» Exercise:
Answer these from the forum thread below about training young racing pigeons.
(a) How far away was italianbird101's first training toss?
(b) When does Revolution Lofts hope to start road training?
(c) What date does luckyloft give for the first race?

» Page excerpt:
-*-*-
I feel way behind. My birds are not routing yet so I am still loft flying. Our first race is at the end of August, so I planned to start roadwork around the third week in July.


----------



## ERIC K (Mar 29, 2010)

italianbird101 said:


> today was first training toss at 2 miles down the road for about 20 birds and they beat me home. Now I have to get into a regular training regiment.


Mel how are the babies out of the SPW birds doing ? Hope you have good luck with them.

I still haven't taken any YBs down the road . One last OB race to think about.
My YBs are loft flying like rockets, but I will have to add some of the younger ones in as they get ready to join the flock. I will be flying different ages of young birds born from Dec to May so I have birds that are breeding and laying eggs to ones that have never been out side. Will be a wild ride this year . 
Most guys in our club don't start the road training till after the OB season is over so if you think your behind don't worry to much. I know a guy that had late born birds last year and the first toss for them was with his older YBs at 40 miles and they did just fine.


----------



## Revolution Lofts (Aug 7, 2008)

I've got 20 yb's loft flying, and another 10 that were bred late so they are in the trap training process, but they are trapping well so they'll be out with the others soon enough. I hope to start road training the 1st week of July!


----------



## raftree3 (Oct 16, 2010)

I took my oldest out to 8 miles then pulled the flights and locked them up. They're back to flying now. My younger ones are just now starting to route a little so after the 4th of July is when I usually start to haul them off. Lot of effort coming up but I'm excited for this years team....think I should have some good ones.


----------



## luckyloft (Oct 21, 2006)

Let 42 out today, some are starting to route, have about 7 more that will be out by next week.Hope to start training mid july.First race 9/9. Jeff


----------



## italianbird101 (Sep 12, 2007)
-*-*-
» Dataset section:
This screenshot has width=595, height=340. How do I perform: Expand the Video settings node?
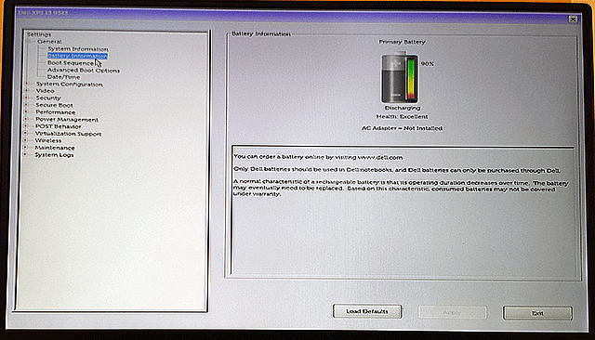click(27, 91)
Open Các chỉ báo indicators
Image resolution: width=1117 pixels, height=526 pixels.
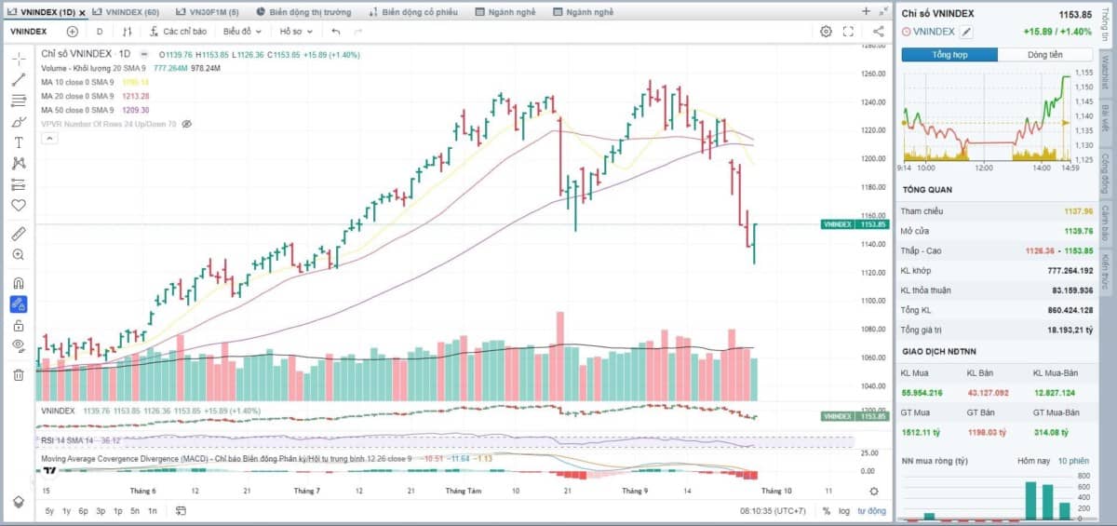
-*-*-
» Full solution:
(a) 2 miles down the road
(b) The 1st week of July
(c) 9/9